糖尿病腎臟病變是導致世界上腎臟衰竭的主要原因，並且在醫療照護體系方面造成了沉重的負擔。腎素－血管張力素－醛固酮系統抑制劑之腎臟保護作用於糖尿病人身上已有明顯的效果呈現，尤其是合併有高血壓的病人更為顯著。鈉－葡萄糖共同轉運器-2抑制劑的主要藥理機轉是藉由抑制腎臟近曲小管對血糖的再吸收，因而增加尿糖的排泄以達到降低血糖的效果。除了降低血糖的效用之外，指標性的腎臟結果試驗顯示，患有蛋白尿和腎臟功能衰竭的患者，無論是否有糖尿病，鈉－葡萄糖共同轉運器-2抑制劑可以藉由一系列機轉來減少引發或加劇蛋白尿的風險。這些機轉包括藉由腎小管腎絲球回饋的恢復來減低腎絲球的內壓；透過減低腎素－血管張力素－醛固酮系統的活化來降低腎絲球的高過濾狀態；改善腎小管的氧合和代謝；抵抗發炎、氧化壓力和纖維化以及透過一利尿效應來降低蛋白尿和腎臟去充血化。許多心血管結果試驗也發現這些藥物具有潛在性腎臟保護作用，無論這些病人是否有糖尿病。本篇綜論分析最近關於鈉－葡萄糖共同轉運器-2抑制劑臨床研究之發現和探討其機轉對於在第二型糖尿病合併有慢性腎衰竭的病人之腎臟保護作用。

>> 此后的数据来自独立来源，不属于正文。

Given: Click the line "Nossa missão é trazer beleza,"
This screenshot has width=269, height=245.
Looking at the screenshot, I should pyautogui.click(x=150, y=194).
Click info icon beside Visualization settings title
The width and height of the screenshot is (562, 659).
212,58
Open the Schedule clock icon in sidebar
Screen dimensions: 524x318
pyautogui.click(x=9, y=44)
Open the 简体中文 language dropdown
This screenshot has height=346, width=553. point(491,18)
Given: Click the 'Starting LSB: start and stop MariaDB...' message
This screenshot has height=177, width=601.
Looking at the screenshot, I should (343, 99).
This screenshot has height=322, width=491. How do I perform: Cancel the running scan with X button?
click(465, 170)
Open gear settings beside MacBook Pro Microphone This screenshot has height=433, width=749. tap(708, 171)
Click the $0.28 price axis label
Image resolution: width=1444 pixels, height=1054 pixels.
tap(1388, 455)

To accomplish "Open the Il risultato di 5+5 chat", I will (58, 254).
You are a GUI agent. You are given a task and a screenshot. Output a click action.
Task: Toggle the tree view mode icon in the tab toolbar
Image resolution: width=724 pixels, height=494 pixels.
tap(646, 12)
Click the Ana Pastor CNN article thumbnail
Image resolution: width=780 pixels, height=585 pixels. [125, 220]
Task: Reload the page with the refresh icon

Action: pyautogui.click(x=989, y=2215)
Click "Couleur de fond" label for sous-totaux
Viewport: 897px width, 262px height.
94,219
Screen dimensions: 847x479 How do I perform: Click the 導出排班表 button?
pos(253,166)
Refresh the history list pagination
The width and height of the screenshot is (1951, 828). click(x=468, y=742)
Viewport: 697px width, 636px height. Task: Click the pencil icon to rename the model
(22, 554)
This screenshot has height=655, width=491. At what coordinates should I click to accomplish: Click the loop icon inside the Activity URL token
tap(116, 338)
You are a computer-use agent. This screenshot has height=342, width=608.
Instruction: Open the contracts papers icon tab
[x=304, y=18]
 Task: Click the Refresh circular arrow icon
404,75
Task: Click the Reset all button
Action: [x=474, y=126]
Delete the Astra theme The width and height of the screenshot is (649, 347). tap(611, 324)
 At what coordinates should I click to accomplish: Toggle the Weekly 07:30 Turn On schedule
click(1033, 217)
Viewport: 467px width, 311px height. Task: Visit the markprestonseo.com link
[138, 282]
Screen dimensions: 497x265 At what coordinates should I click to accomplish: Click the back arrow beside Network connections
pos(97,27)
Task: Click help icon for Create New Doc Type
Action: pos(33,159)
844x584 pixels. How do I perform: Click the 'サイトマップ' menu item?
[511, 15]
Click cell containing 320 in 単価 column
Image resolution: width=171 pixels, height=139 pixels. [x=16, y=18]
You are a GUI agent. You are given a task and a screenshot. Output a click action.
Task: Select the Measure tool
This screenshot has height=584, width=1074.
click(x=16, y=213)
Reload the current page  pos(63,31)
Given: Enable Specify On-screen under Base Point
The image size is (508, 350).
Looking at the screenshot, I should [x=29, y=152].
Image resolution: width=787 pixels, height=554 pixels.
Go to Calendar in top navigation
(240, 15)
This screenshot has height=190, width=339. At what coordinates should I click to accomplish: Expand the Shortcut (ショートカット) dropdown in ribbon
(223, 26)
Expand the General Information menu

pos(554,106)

Diabetic kidney disease is the leading cause of kidney failure worldwide and places considerable burdens on health-care systems. The renoprotective effects of renin-angiotensin-aldosterone system (RAAS) inhibitors have been demonstrated in patients with diabetes, especially when the patient has hypertension. The major pharmacological action of sodium-glucose cotransporter 2 (SGLT2) inhibitor is inhibition of glucose reabsorption in the renal proximal tubule, thus enhancing urinary glucose excretion and reducing the glucose level. Landmark kidney outcome trials have demonstrated that apart from their glucose-lowering effect, SGLT2 inhibitors reduce the risk of development or worsening of albuminuria through a range of mechanisms in patients with or without diabetes who have albuminuria and declining renal function. These mechanisms include reduction of intraglomerular pressure through restoration of the tubuloglomerular feedback; reduction of glomerular hyperfiltration through decreased activation of the RAAS; improvement of tubular oxygenation and metabolism; protection against inflammation, oxidative stress, and fibrosis; and lowering of albuminuria and renal decongestion through a diuretic effect. Several cardiovascular outcome trials have discovered the potential renoprotective effects of these agents in patients with or without diabetes. This review analyzes the most recent findings from clinical trials and identifies the mechanisms through which SGLT2 inhibitors exert renoprotective effects in patients with type 2 diabetes and chronic kidney disease.